»»

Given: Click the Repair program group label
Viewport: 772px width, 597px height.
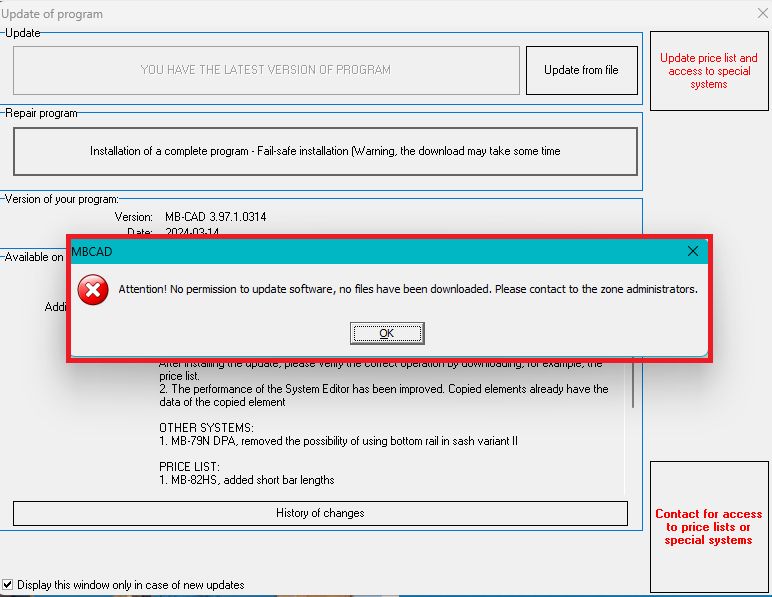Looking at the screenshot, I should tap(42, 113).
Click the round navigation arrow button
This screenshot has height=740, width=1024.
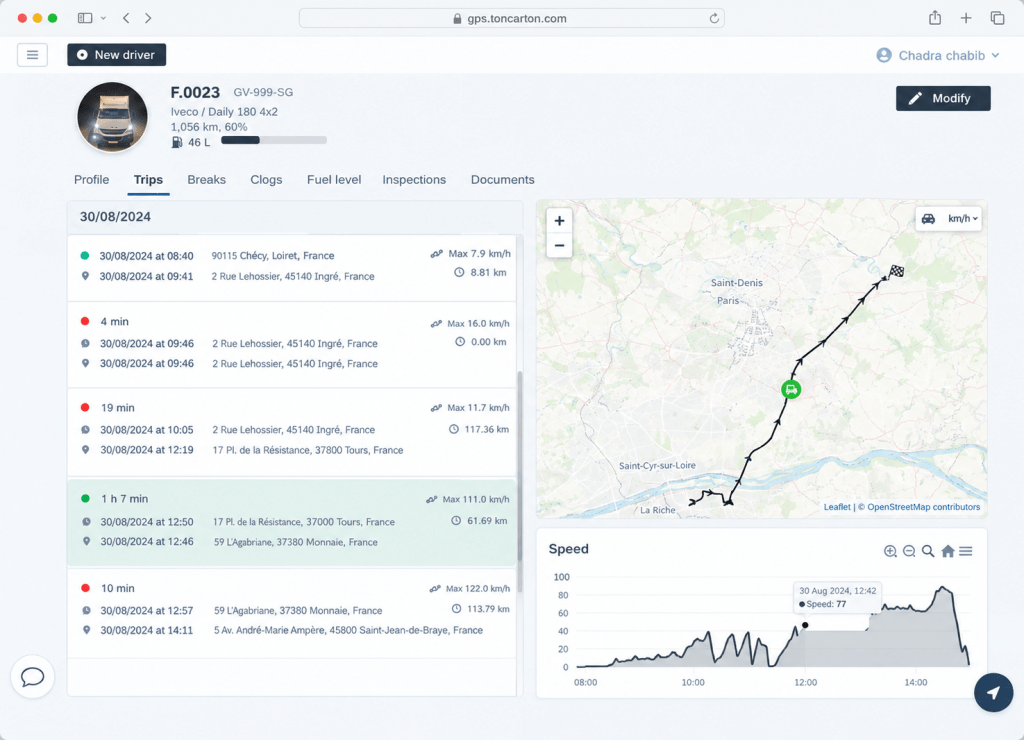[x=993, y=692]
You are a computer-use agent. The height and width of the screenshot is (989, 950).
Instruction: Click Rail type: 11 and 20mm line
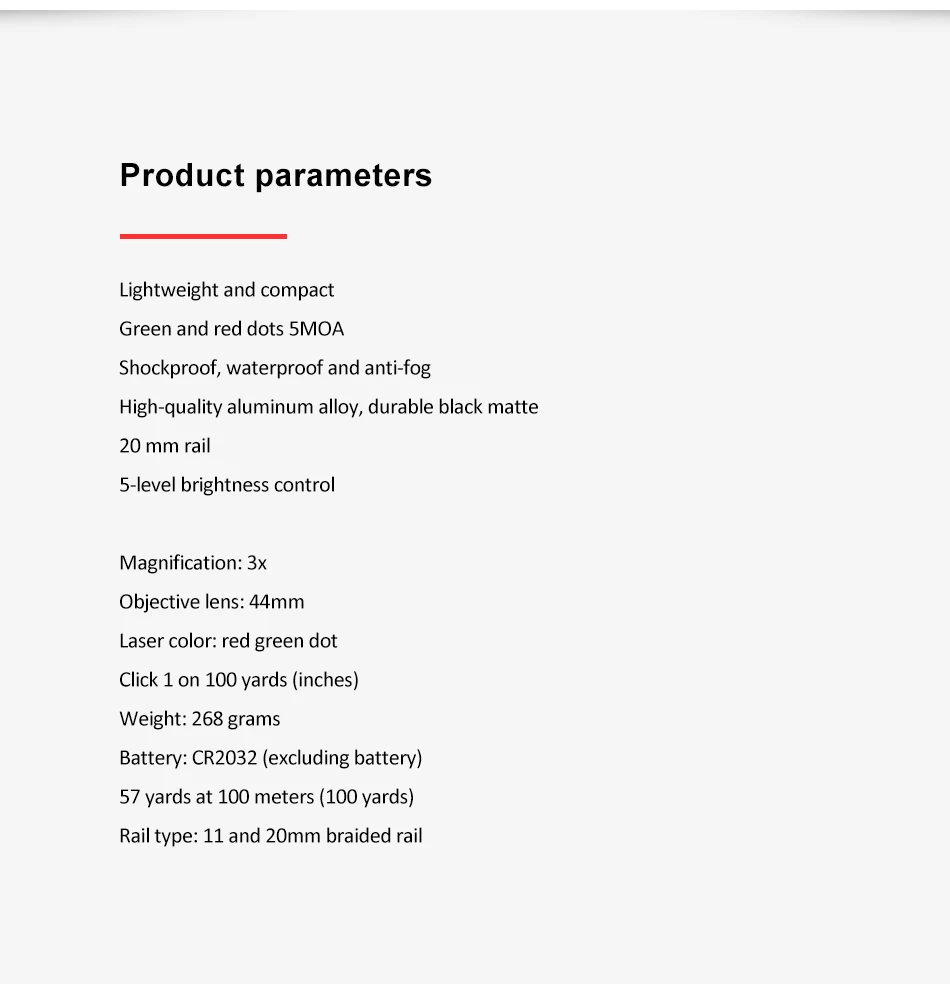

««

» ASSIGNMENT
All of the entries above are to be transcribed word for word, with no pictures included.

» ANSWER
Given: Click the Repair program group label
Viewport: 772px width, 597px height.
Looking at the screenshot, I should tap(42, 113).
Click the round navigation arrow button
This screenshot has height=740, width=1024.
[x=993, y=692]
You are a computer-use agent. The height and width of the screenshot is (989, 950).
Instruction: Click Rail type: 11 and 20mm line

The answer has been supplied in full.